Material shown:
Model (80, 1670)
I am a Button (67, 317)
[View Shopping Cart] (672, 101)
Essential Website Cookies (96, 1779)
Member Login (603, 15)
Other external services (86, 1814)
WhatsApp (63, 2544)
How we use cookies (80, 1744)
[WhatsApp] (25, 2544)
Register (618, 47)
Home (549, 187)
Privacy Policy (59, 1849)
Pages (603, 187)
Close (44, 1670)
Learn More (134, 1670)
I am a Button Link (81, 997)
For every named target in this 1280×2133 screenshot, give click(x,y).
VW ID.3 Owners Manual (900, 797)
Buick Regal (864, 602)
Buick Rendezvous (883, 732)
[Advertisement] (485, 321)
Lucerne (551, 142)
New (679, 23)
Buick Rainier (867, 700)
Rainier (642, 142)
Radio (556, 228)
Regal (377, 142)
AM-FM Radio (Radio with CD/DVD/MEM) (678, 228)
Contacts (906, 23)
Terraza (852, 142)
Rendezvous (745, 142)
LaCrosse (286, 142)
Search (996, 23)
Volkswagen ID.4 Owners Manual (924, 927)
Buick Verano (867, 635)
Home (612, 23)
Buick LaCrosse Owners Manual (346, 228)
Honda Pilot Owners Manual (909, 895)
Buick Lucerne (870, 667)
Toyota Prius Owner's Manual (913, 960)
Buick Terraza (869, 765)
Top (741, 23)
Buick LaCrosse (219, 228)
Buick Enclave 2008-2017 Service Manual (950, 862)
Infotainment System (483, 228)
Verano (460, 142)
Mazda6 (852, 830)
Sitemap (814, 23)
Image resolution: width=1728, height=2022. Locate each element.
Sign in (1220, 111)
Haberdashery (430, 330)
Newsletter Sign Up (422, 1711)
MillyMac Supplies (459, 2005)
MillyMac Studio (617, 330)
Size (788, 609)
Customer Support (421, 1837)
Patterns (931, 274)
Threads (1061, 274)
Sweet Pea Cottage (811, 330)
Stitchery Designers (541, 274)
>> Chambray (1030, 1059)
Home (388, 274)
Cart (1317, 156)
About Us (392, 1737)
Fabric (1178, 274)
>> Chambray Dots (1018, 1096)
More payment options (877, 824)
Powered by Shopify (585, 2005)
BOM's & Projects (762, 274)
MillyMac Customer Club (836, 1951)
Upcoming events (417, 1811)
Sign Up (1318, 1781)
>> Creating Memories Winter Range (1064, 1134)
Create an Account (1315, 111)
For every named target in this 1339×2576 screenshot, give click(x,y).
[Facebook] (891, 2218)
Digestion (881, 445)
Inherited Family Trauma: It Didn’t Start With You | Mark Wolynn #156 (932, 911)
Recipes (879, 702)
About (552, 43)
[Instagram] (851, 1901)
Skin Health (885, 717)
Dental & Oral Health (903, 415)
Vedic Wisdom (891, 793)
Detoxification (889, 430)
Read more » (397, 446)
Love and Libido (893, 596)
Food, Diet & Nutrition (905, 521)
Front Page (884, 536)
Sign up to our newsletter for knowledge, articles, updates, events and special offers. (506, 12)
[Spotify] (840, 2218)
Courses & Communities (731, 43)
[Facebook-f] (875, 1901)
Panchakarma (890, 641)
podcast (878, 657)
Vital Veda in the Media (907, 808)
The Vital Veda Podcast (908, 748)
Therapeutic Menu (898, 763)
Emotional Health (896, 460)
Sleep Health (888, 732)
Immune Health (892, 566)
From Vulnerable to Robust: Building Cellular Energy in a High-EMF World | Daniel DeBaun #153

What is expected:
Set down nothing but the lines from the one with "Haberdashery (430, 330)" through the end of the records, keeping each line exactly as written and including both ends.

Solution for this task:
Haberdashery (430, 330)
Newsletter Sign Up (422, 1711)
MillyMac Supplies (459, 2005)
MillyMac Studio (617, 330)
Size (788, 609)
Customer Support (421, 1837)
Patterns (931, 274)
Threads (1061, 274)
Sweet Pea Cottage (811, 330)
Stitchery Designers (541, 274)
>> Chambray (1030, 1059)
Home (388, 274)
Cart (1317, 156)
About Us (392, 1737)
Fabric (1178, 274)
>> Chambray Dots (1018, 1096)
More payment options (877, 824)
Powered by Shopify (585, 2005)
BOM's & Projects (762, 274)
MillyMac Customer Club (836, 1951)
Upcoming events (417, 1811)
Sign Up (1318, 1781)
>> Creating Memories Winter Range (1064, 1134)
Create an Account (1315, 111)
For every named target in this 1339×2576 screenshot, give click(x,y).
[Facebook] (891, 2218)
Digestion (881, 445)
Inherited Family Trauma: It Didn’t Start With You | Mark Wolynn #156 (932, 911)
Recipes (879, 702)
About (552, 43)
[Instagram] (851, 1901)
Skin Health (885, 717)
Dental & Oral Health (903, 415)
Vedic Wisdom (891, 793)
Detoxification (889, 430)
Read more » (397, 446)
Love and Libido (893, 596)
Food, Diet & Nutrition (905, 521)
Front Page (884, 536)
Sign up to our newsletter for knowledge, articles, updates, events and special offers. (506, 12)
[Spotify] (840, 2218)
Courses & Communities (731, 43)
[Facebook-f] (875, 1901)
Panchakarma (890, 641)
podcast (878, 657)
Vital Veda in the Media (907, 808)
The Vital Veda Podcast (908, 748)
Therapeutic Menu (898, 763)
Emotional Health (896, 460)
Sleep Health (888, 732)
Immune Health (892, 566)
From Vulnerable to Robust: Building Cellular Energy in a High-EMF World | Daniel DeBaun #153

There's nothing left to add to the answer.